Bundesamt für Sicherheit in der Informationstechnik

M 2.579 Regelmäßige Audits des lokalen Netzes

Verantwortlich für Initiierung: Behörden-/Unternehmensleitung, IT-Sicherheitsbeauftragter

Verantwortlich für Umsetzung: IT-Sicherheitsbeauftragter, Behörden-/Unternehmensleitung

Bei allen Komponenten der LAN -Infrastruktur muss regelmäßig überprüft werden, ob alle festgelegten Sicherheitsmaßnahmen umgesetzt und ob diese korrekt konfiguriert sind. Dabei sollte allen Beteiligten deutlich gemacht werden, dass Audits immer nur dazu dienen sollen, um Tatsachen festzustellen und nicht für Schuldzuweisungen (siehe auch M 2.199 Aufrechterhaltung der Informationssicherheit ).

Das Resultat eines Audits kann als eine einfache Soll-Ist-Gegenüberstellung gehalten werden. Der Bericht sollte in gebotener Kürze die Vorgaben z. B. aus der Sicherheitsrichtlinie darstellen und die Feststellungen des Audits zu den einzelnen Vorgaben darstellen. Werden Abweichungen vom Soll-Zustand gefunden und sind Abhilfe-Maßnahmen bekannt, so sollten diese im Report aufgenommen werden.

Unabhängigkeit der Auditoren

Die Durchführung der Audits muss durch unabhängige Auditoren erfolgen, d. h. das durchführende Personal darf sich und seine Arbeit nicht selbst auditieren.

Auch wenn die Tätigkeit der Auditoren durch die Administratoren unterstützt wird, benötigen sie tiefere Kenntnisse über das LAN , um ihre Tätigkeit durchführen zu können. Diese Kenntnisse sind durch regelmäßige Schulungen zu erwerben bzw. zu aktualisieren. Auditoren dürfen keine Änderungen im Netz vornehmen, daher benötigen sie höchstens Leserechte.

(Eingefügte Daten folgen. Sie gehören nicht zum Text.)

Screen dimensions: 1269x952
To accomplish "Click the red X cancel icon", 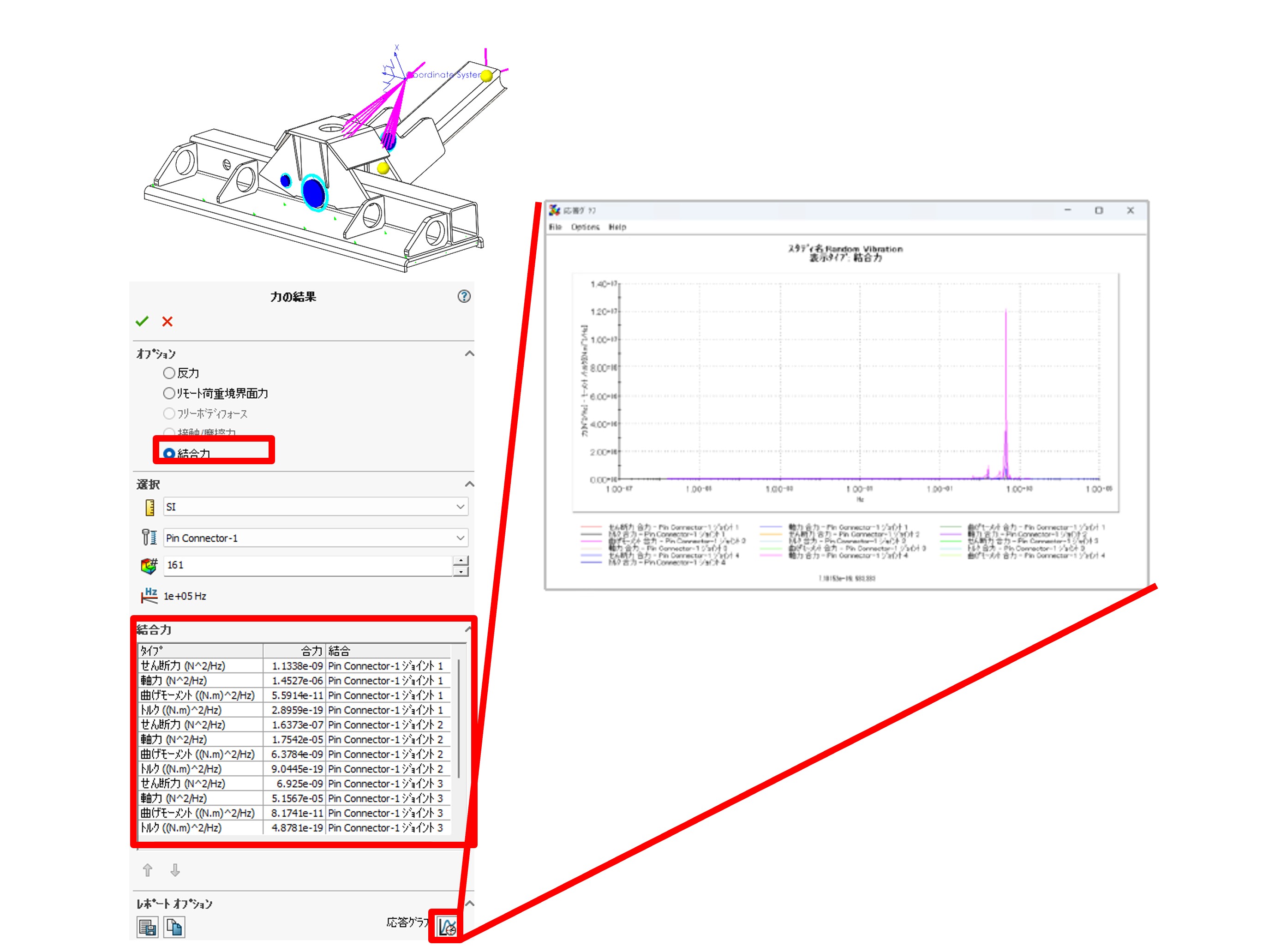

Wenn keine konkreten Vorgaben der Institution vorliegen, so sollten bei einem Audit mindestens die folgenden Bereiche geprüft werden:

  • Es gibt ein Sicherheitskonzept für die technische Ausgestaltung und organisatorische Regelungen des LAN s.
  • Der Schutzbedarf der Informationen in Bezug auf Verfügbarkeit und Vertraulichkeit wurde nach Vorgaben der Anwender festgelegt und dokumentiert.
  • Bei Inbetriebnahme wurden in allen LAN -Komponenten (Server, Router und Switches, Sicherheitsgateways, Speicherlösungen, Administrations- PC etc. ) die Standardpasswörter ersetzt.
  • Die LAN -Komponenten (Server, Router und Switches, Sicherheitsgateways, Speicherlösungen etc. ) sind in zutrittsgeschützten Räumen mit angemessener Infrastruktur (Stromversorgung, Klimatisierung) stationiert.
  • Administrative Zugriffe auf die LAN -Komponenten erfolgen ausschließlich verschlüsselt oder über ein separates Administrationsnetz.
  • Das Administrationsnetz ist durch Firewall, Anti-Viren-Software und gegebenenfalls ein ID S abgesichert.
  • Zur Administration werden nur gesicherte Verbindungen ( z. B. über HTTPS , SSH ) genutzt.
  • Die Daten werden verschlüsselt transportiert bzw. gespeichert, wenn dies aufgrund ihres Schutzbedarfs erforderlich ist.
  • Das Logging ist so eingestellt, dass Fehlersituationen und Missbrauchsversuche protokolliert werden. Die Protokolldateien werden regelmäßig kontrolliert.
  • Grundkonfiguration und folgende relevante Änderungen der Konfiguration sind schriftlich dokumentiert. Sowohl eine Beschreibung der logischen als auch physischen Topologie des LAN s ist vorhanden und aktuel. Diese Dokumentation ist auch im Notfall verfügbar.
  • Nach Änderungen werden sicherheitsrelevante Einstellungen entsprechender LAN -Komponenten erneut überprüft.
  • Der störungsfreie Ablauf von Datensicherungen und die Brauchbarkeit von Sicherungsmedien werden regelmäßig kontrolliert.

Prüffragen:

  • Wird bei allen Komponenten der LAN-Infrastruktur regelmäßig überprüft, ob alle festgelegten Sicherheitsmaßnahmen umgesetzt und ob die LAN-Komponenten korrekt konfiguriert sind?